Но Михаил Герасимович смотрел сейчас не на эту картину, а на вторую, ту, которую не допустили на московскую выставку, и, наверно, в сотый раз спрашивал: почему? Как всегда, собранный, рыцарь революции Феликс Дзержинский сидит в полупрофиль напротив Ильича и рассказывает, как готовилось это чудовищное преступление против человечества - выстрел Фанни Каплан, выстрел в самое сердце революции. Он сообщает Ильичу, что по первоначальному плану в него должен был стрелять профессиональный убийца, нанятый уголовник. Но не поднялась рука, отказался. Вторым был белогвардеец. Тоже не смог. У Каплан рука не дрогнула. Это была ядовитая змея, скользкая и зловонная, враг жизни, сеятель смерти.

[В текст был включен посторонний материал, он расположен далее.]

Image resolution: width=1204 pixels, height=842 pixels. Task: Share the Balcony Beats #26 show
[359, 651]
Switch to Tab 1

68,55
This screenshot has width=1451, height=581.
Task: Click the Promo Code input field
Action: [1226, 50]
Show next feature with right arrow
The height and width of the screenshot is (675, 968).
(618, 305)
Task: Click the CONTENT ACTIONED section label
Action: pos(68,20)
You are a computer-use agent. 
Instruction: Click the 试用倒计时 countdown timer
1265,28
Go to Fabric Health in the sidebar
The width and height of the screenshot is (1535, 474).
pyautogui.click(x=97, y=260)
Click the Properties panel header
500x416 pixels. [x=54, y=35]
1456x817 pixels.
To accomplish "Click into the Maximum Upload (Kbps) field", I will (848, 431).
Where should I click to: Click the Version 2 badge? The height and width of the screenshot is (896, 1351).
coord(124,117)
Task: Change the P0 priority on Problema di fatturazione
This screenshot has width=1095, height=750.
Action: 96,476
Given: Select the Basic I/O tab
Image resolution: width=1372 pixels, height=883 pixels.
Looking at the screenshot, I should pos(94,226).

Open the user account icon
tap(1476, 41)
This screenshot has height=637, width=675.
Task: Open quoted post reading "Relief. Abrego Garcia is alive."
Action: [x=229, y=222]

Камышев смотрит на Ленина, Ленин - на Дзержинского, а может, на самого художника. Взгляд Ильича сосредоточенный, глубокий, пронизывающий толщу грядущих лет. Кажется, Ленин предвидит новые выстрелы - в Кирова, в Тельмана, в Патриса Лумумбу, и пули, отравленные ядом цинизма, лицемерия и ненависти к человеку. И предостерегает: будьте бдительны!
Что это? Как будто звонок в парадном? Или ему показалось? Пусть, там откроют.
И вот они врываются, не входят, а именно врываются в его мастерскую - художники, картины которых тоже не приняли на московскую выставку: Владимир Машков, Петр Еременко, Карен Вартанян и Павел Окунев. Вчетвером. Шумно, гулко, возбужденно и весело. И с ходу, не сказав даже «Здравствуйте», почти хором:
- Победа!..
- Победа, Михаил Герасимович!..
- Полный разгром формалистов и абстракционистов!..
А он поднялся, тоже подожженный, насторожился вопросительно.
- Сейчас в Манеже выставку посетили руководители партии и правительства, - торопливо сообщил Карен.
- Ну и...? - Камышев ждет. А у тех весенние лица и глаза сияют радостью и восторгом.
- Досталось формалистам и абстракционистам... -сказал Машков.
- Но самое интересное, - заговорил весь багровый Еременко, - что как-то по-новому, свежо прозвучали там слова Владимира Ильича о том, что искусство принадлежит народу, что оно должно быть понятно широким массам.
Лицо Камышева вдруг стало ясным, даже как будто морщинки исчезли. Предложил всем сесть и сам осторожно опустился в кресло.
Наперебой ему рассказывали в деталях, что происходило сейчас в Манеже. Он слушал внимательно, широко раскрыв горящие глаза. И вдруг синие губы его дрогнули, глаза стали влажными. Не выдержал. Но это уже были слезы радости.